The last trip I completed from the farm before the coronavirus shutdown was a walk with the poet Wordsworth with a side helping of the artists Turner and Gilpin.
First leg was a route to Tintern for lunch at the Anchor, which had just re-opened after extensive flooding and served a fantastic temporary menu given the disruption they had endured.
The second leg took us over the old railway bridge to England and up onto Offas Dyke all the way back to Wales and Chepstow for a few pints in the Three Tuns and Queen’s Head finished off with a curry.
As ever the landscapes we passed through were stunning and reminded me of the poem by William Wordsworth written after a visit to the area. “Therefore am I still / A lover of the meadows and the woods, / And mountains; and of all that we behold / From this green earth; of all the mighty world”
His poem “Lines Composed a Few Miles Above Tintern Abbey” was probably written after a visit to the Devil’s Pulpit on Offas Dyke where old Nick would stand on his rock and tempt the monks away from their saintly devotions. It is worth the effort of the climb from Tintern as you can see from the photograph at the top of this blog.

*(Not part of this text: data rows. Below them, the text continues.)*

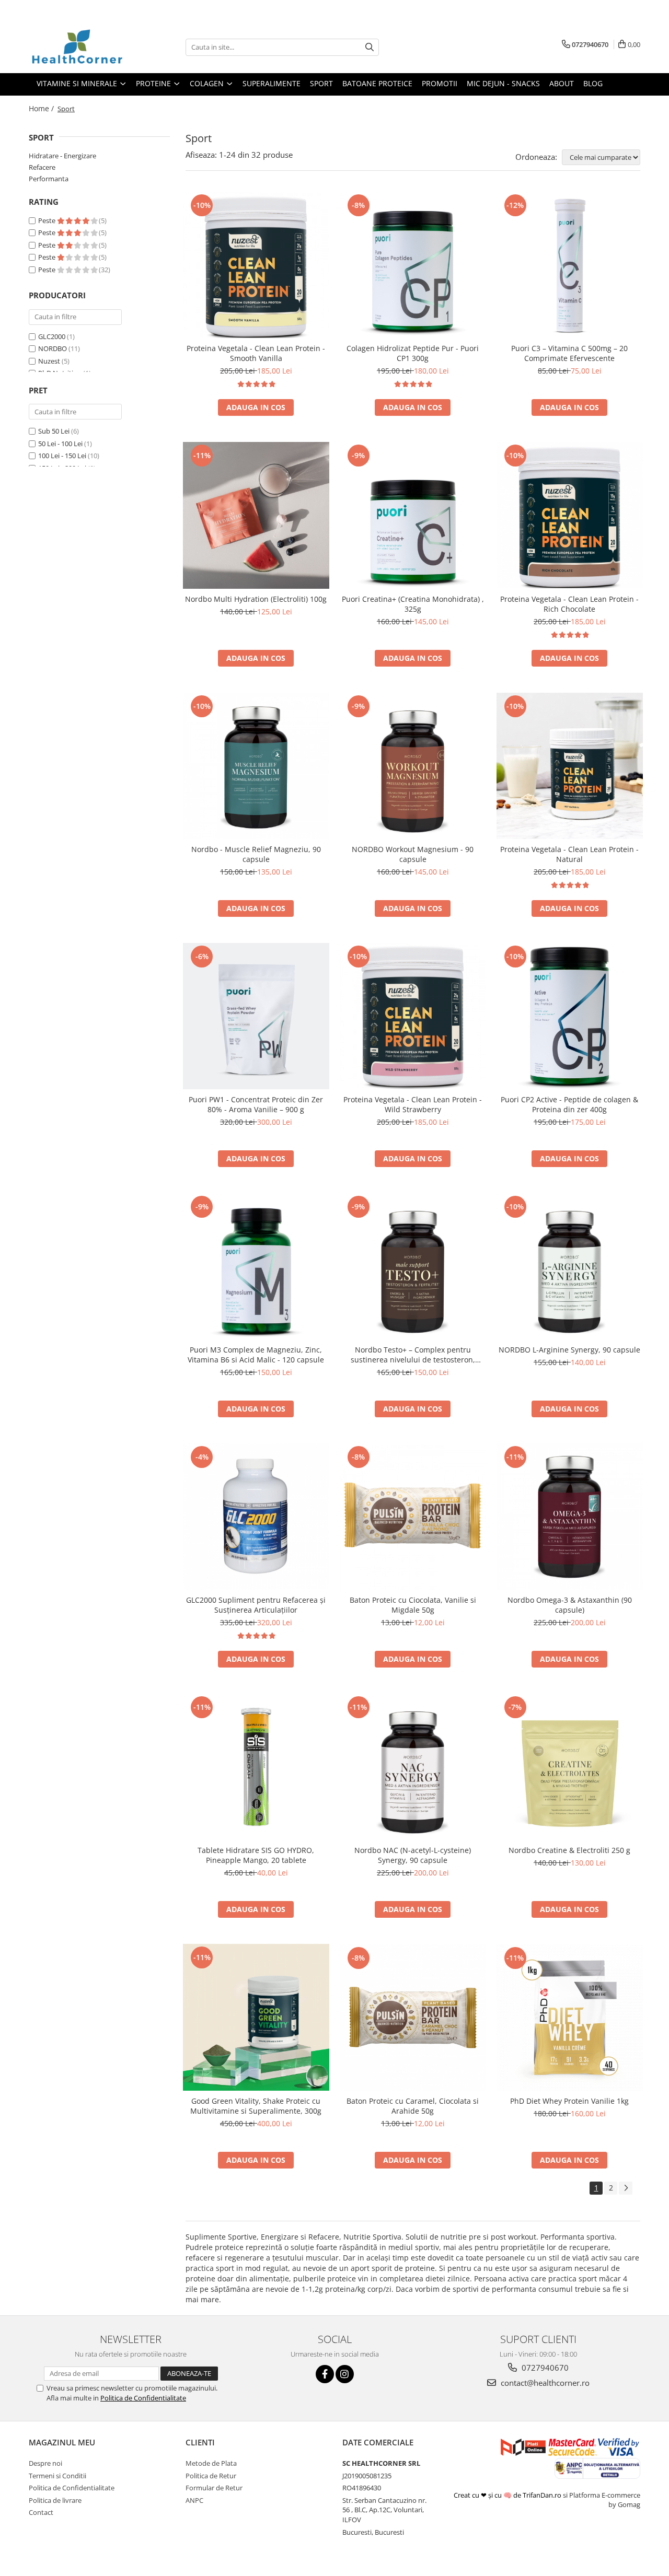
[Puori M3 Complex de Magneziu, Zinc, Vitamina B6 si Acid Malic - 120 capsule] (256, 1266)
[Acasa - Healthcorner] (81, 47)
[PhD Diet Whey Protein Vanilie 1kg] (570, 2017)
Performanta (48, 178)
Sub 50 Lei (54, 431)
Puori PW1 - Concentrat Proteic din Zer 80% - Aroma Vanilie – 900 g (256, 1104)
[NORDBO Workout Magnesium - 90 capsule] (413, 766)
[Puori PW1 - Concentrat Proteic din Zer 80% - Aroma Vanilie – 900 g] (256, 1016)
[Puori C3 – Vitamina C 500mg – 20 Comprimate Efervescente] (570, 265)
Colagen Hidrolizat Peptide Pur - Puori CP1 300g (413, 353)
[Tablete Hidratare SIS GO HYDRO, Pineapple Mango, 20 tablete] (256, 1767)
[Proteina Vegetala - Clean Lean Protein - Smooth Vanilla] (256, 265)
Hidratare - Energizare (62, 155)
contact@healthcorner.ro (544, 2382)
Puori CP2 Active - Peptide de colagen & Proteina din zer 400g (569, 1104)
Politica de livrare (55, 2500)
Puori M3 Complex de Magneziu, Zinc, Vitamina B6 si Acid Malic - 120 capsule (256, 1355)
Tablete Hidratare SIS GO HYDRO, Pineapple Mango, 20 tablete (256, 1855)
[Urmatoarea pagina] (625, 2188)
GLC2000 (51, 336)
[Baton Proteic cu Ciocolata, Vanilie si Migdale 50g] (413, 1516)
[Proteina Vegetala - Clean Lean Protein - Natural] (570, 766)
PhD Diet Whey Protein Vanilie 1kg (569, 2101)
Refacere (42, 167)
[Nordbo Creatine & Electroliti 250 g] (570, 1767)
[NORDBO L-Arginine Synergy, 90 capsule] (570, 1266)
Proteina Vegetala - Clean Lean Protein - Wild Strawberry (412, 1104)
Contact (41, 2512)
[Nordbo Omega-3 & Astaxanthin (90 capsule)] (570, 1516)
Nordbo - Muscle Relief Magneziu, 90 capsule (256, 854)
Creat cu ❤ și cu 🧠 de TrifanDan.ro (508, 2495)
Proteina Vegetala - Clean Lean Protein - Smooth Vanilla (256, 353)
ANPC (194, 2500)
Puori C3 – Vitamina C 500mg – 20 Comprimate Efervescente (569, 353)
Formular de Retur (214, 2487)
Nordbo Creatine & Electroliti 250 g (569, 1850)
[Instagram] (345, 2374)
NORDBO (52, 348)
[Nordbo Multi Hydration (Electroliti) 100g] (256, 515)
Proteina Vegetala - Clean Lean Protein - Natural (569, 854)
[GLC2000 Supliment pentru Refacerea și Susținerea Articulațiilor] (256, 1516)
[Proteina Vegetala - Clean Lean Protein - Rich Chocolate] (570, 515)
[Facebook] (325, 2374)
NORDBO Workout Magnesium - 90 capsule (413, 854)
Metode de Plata (211, 2463)
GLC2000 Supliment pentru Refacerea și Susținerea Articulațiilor (256, 1605)
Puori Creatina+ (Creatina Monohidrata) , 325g (413, 604)
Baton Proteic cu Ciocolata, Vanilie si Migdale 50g (413, 1605)
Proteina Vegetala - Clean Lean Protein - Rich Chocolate (569, 604)
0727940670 (544, 2367)
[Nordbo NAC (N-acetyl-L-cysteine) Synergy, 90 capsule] (413, 1767)
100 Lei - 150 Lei (62, 455)
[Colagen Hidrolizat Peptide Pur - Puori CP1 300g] (413, 265)
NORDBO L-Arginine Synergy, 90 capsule (569, 1350)
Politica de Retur (211, 2475)
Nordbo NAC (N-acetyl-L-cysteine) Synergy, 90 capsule (412, 1855)
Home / (42, 108)
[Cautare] (369, 47)
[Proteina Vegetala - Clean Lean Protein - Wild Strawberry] (413, 1016)
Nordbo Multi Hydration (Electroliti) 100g (256, 599)
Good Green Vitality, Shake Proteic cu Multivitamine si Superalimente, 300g (255, 2106)
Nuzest (49, 361)
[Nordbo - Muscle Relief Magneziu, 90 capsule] (256, 766)
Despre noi (45, 2463)
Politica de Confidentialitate (143, 2398)
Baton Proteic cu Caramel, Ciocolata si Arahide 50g (413, 2106)
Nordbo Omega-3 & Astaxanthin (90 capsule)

Standing at the same spot looking down on the valley in the afternoon on our walk his words could not have been more appropriate: ““The sounding cataract/Haunted me like a passion: the tall rock,
The mountain, and the deep and gloomy wood,
Their colours and their forms, were then to me/ An appetite; a feeling and a love”
Priceless but as it turns out you can put a price of one aspect of Tintern Abbey: £20.
If you are lucky enough to have a crisp new £20 note fish it out of your wallet or purse and hold it up to the light with the Queen looking down at you. Just in the bottom right hand corner there is a transparent window inspired by the Abbey.
The new £20 note, which was issued in February 2020, celebrates the artist Joseph Mallord William Turner who visited Tintern in 1792 and made a series of engravings of the Abbey which are now in the Tate Gallery.
Wordsworth made his first visit the year after but returned in 1798 and composed his famous poem.
Both men were part of a wave of tourists who flocked to the Wye Valley. 2020 is the 250th anniversary of the artist William Gilpin taking the Wye Tour in 1770, an event which many believe was the birth of British tourism. He published a book, ‘Observations on the River Wye’, which was perhaps the first ever tour guide. It helped to inspire the Wye Tour, the world’s first package holiday trip. He also invented the word “picturesque” to describe the beautiful valley.
How blessed we are to live here and to be able to offer visitors the opportunity to explore this beautiful part of Britain.
Hopefully, it will not be long before we can start to invite visitors to stay with us again. July maybe? I hope so.
The new £20 note features a transparent window based on Tintern Abbey as depicted by the artist Turner in a series of famous engravings
The Tintern Abbey doorway that most resembles the transparent “window” found on the new £20 note
We finished our walk at Chepstow Castle. Conveniently the Three Tuns pub is next door.
Very informative John. It’s great up at the Devil’s Pulpit and I like the little ceramic marker.
Incidentally JMW painted Newport Castle either before or after visiting Chepstow in 1792. Lucky chap eh!
Which reminds me I need to ask you a favour.